The founder, managing editor and sole employee of the Daily Talk is Alfred J. Sirleaf, an inventor and father of three who founded his blackboard newspaper on May 14, 2000 because of his belief that a well-informed citizenry is crucial to the rebirth of Liberia after years of civil war. In post-war Liberia, Sirleaf sees access to information as the key to peace.

Sirleaf's critical writing about Liberian President Charles Taylor led to him being jailed several months after the board's creation, and the Daily Talk was destroyed by government soldiers. Following a period in exile, he returned in 2005 and resumed writing. With help from his fellow Monrovians, Sirleaf rebuilt it a week before the 2005 election of president Ellen Johnson Sirleaf (not a close relation) and resumed publication of the Daily Talk.
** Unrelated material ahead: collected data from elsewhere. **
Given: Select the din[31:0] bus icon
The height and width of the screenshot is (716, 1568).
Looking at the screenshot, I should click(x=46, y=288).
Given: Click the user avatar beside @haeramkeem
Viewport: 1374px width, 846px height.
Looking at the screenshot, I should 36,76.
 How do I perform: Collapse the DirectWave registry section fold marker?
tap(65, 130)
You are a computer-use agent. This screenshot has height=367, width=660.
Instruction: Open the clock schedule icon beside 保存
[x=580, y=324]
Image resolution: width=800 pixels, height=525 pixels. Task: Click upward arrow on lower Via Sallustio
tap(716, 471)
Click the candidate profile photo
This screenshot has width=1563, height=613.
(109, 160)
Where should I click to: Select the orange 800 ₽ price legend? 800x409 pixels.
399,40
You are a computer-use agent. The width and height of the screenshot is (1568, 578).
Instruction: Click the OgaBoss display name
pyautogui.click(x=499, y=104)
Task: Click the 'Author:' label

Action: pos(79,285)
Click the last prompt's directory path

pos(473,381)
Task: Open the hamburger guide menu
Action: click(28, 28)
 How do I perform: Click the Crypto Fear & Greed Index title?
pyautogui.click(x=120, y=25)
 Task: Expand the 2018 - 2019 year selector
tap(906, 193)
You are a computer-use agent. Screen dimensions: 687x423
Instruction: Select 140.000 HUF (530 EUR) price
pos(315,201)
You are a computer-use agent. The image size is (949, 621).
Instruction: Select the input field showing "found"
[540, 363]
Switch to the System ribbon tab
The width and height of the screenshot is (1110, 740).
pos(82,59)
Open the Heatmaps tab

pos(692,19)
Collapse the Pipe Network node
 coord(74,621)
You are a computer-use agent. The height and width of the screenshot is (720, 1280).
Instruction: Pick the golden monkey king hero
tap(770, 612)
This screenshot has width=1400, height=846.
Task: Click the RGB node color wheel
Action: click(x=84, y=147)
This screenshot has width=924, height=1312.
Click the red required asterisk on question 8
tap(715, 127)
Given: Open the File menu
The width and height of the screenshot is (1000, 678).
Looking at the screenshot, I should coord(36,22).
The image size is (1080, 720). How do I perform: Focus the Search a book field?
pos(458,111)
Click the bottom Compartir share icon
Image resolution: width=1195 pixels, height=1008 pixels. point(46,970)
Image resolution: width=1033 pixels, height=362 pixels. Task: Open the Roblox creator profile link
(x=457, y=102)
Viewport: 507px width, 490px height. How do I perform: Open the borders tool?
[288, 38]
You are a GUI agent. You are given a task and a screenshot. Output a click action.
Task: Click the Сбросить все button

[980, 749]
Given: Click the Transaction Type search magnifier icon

After a vehicle drove into and damaged the board in 2018, US Ambassador Christine A. Elder was present at the reopening ceremony two months later. Funding for the reconstruction was provided by USAID via the non-profit Internews.

== Format ==
Attached to the back of the 10 by 15 ft chalkboard there is a small wooden shed, the "newsroom", where Sirleaf prepares and writes reports. Lacking a computer of his own, he visits an internet café to read international news reports.

He writes on the board in Liberian English, and adds symbols to assist understanding of stories for those with limited literacy – including a bottle of dirty water for news about oil prices, a blue helmet for United Nations peacekeeping or a devil for the Ebola virus. Colors are also used to distinguish topics, such as yellow for numbers, prominent people and leaders.

The Daily Talk is free to read, with Sirleaf receiving support in the form of occasional gifts of taxi rides and pre-paid cellphone cards. In 2010, he relied on reports from 200 volunteers around Liberia.